__Petikan Teks__
* * * * * * *

“Bumi memiliki cukup kebutuhan untuk manusia, tapi tidak untuk keserakahan manusia” (Mahatma Gandi).
Emisi atau pancaran Karbon Dioksida (CO2 atau zat asam arang yakni senyawa yang terdiri dari dua atom Oksigen dan Karbon) dalam sembilan tahun terakhir diketahui kian membubung tinggi meskipun keprihatinan akan pemanasan global menyebar di seluruh dunia. Emisi karbon naik 3,5 persen setiap tahun, sejak tahun 2000. Itu merupakan peningkatan tajam dari 0,9 persen pertahun pada era 90-an. Akibatnya adalah temperatur dalam satu abad ke depan dapat meningkat jauh lebih tajam dari perkiraan sebelumnya. Selain itu, pengamatan dengan satelit menunjukkan, tingkat permukaan air laut naik lebih cepat dari yang diperhitungkan.
CO2 adalah senyawa yang berbentuk gas di atmosfer bumi yang memiliki rata rata konsentrasi 387 ppm. Senyawa ini menjadi penting bagi kehidupan manusia di bumi karena menyerap gelombang inframerah dengan kuat sehingga cahaya matahari tidak langsung masuk ke permukaan bumi.
Dr Rajendra K. Pachauri peraih nobel pada 2007 bersama Al Gore dalam pesanya di acara the 4th Asian Vegetarian Congress di Batam 6-10 Nopember 2009 menyebutkan, pemanasan global tidak diragukan lagi memang terjadi dan terus meningkat sebagaimana dibuktikannya berdasarkan observasi atas peningkatan suhu udara dan peningkatan permukaan air laut yang dilakukan sejak 1850.
Menurutnya, rata-rata tinggi permukaan air laut global naik 1,88 milimeter (mm) per tahun selama 1961 sampai 2003. Peningkatan itu berlangsung lebih cepat dalam periode 1993 sampai 2003 sekitar 3,1 mm per tahun, sehingga total peningkatan selama abad 20 diperkirakan 0,17 meter.
Kondisi itu dipengaruhi oleh penurunan Gletser atau es yang menempel di pegunungan serta cakupan salju di kutup utara dan selatan.
Menurut Rajendra yang merupakan Chairman of The United Nations Intergovernmental Panel on Climate Change, penurunan Gletser pegunungan dan cakupan salju di belahan bumi utara dan selatan bisa terjadi karena naiknya suhu udara yang diperkirakan 1,8-4,0 derajat celcius, berdasarkan hasil observasi abad 20. Itu dipicu oleh emisi CO2 atau gas rumah kaca atau dikenal sebagai efek rumah kaca.

* * * * * * *

__Data Tercatat__
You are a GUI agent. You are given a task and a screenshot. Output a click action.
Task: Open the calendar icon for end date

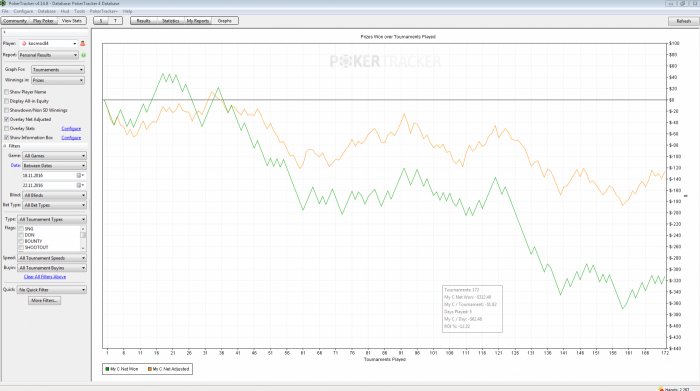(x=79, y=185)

* * * * * * *

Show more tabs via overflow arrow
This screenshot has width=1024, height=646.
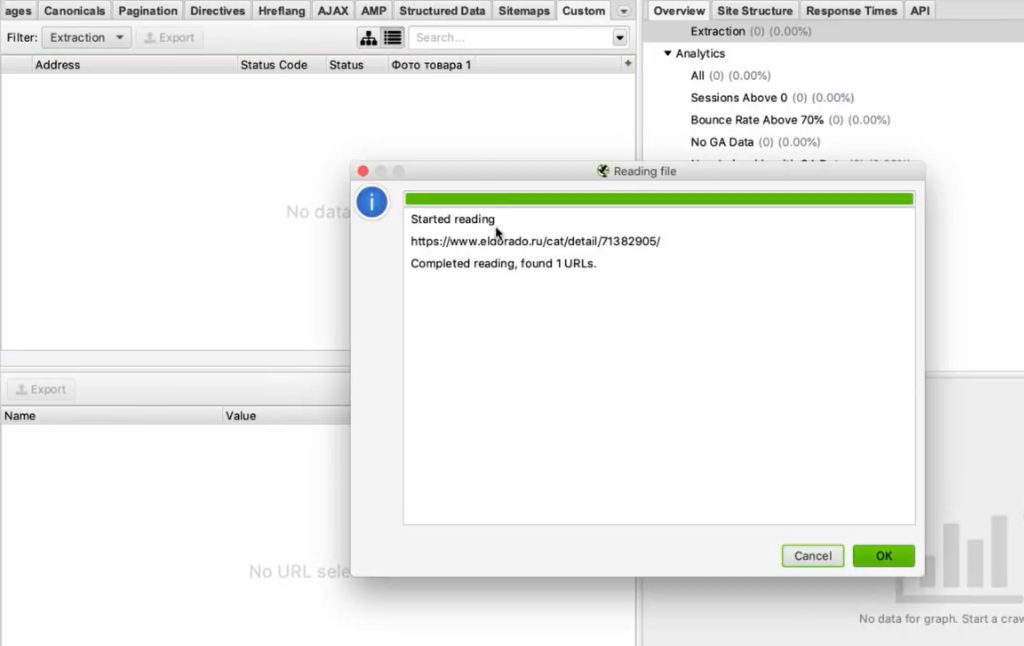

* * * * * * *

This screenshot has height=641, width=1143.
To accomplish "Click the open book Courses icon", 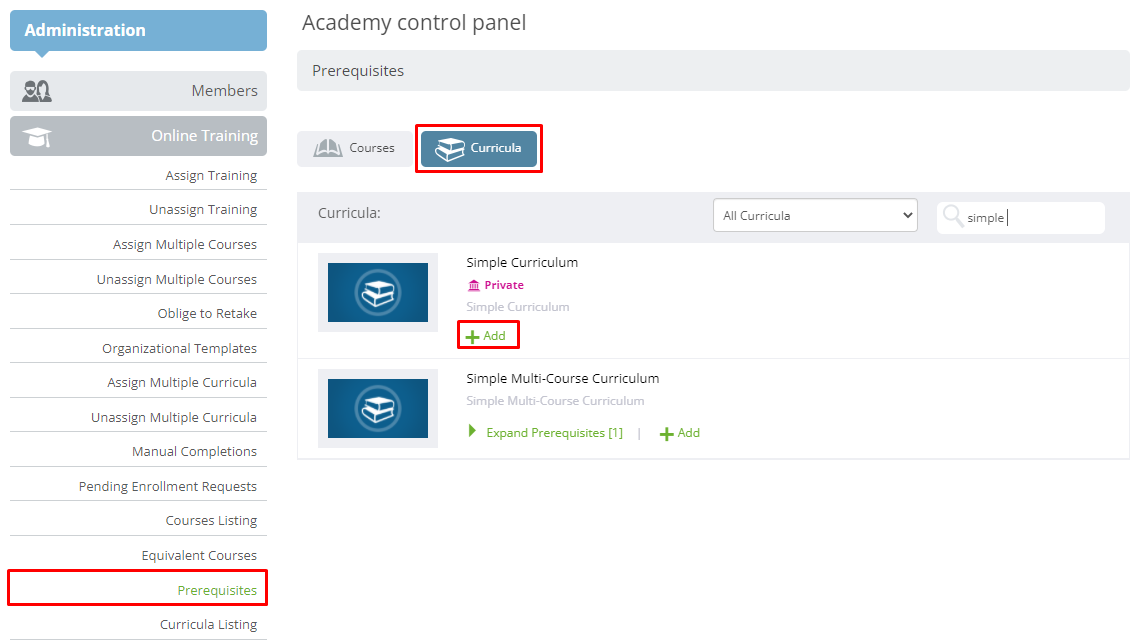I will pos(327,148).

* * * * * * *

__Instruksi Anda__
Sambung lagi tulisan soal pemanasan global itu, mulai setelah kalimat terakhirnya. Daftar tadi sama sekali tidak dipakai di sini.

__Hasil Latihan__
Emisi gas rumah kaca dihasilkan dari Konsentrasi CO2, Metana, Nitrogen Oksida yang diciptakan manusia dimasa lalu, sekarang dan masa datang yang terus menerus, lalu terakumulasi yang menyebabkan lapisan atmosfir bumi kian menipis, sehingga cahaya matahari yang masuk ke bumi tidak bisa lagi disaring secara sempurna akibat bocornya lapisan ozon, sehingga salju di kutup utara dan selatan mencair mengakibatkan volume air laut meningkat.
Dampak paling parah adalah, daratan atau pulau pulau kecil di dunia bakal tenggelam dan Indonesia sebagai negara kepulauan menjadi terancam.
Tidak hanya itu, efek rumah kaca juga menyebabkan perubahan iklim global sehingga bencana alam seperti gempa bumi dan lainnya akan sering terjadi akibat pergeseran kerak bumi.
Penyebab utama pemanasan global kata Rajendra adalah industri peternakan sebab 64 persen emisi ammonia yang menyumbang hujan asam secara signifikan dihasilkan dari industri itu.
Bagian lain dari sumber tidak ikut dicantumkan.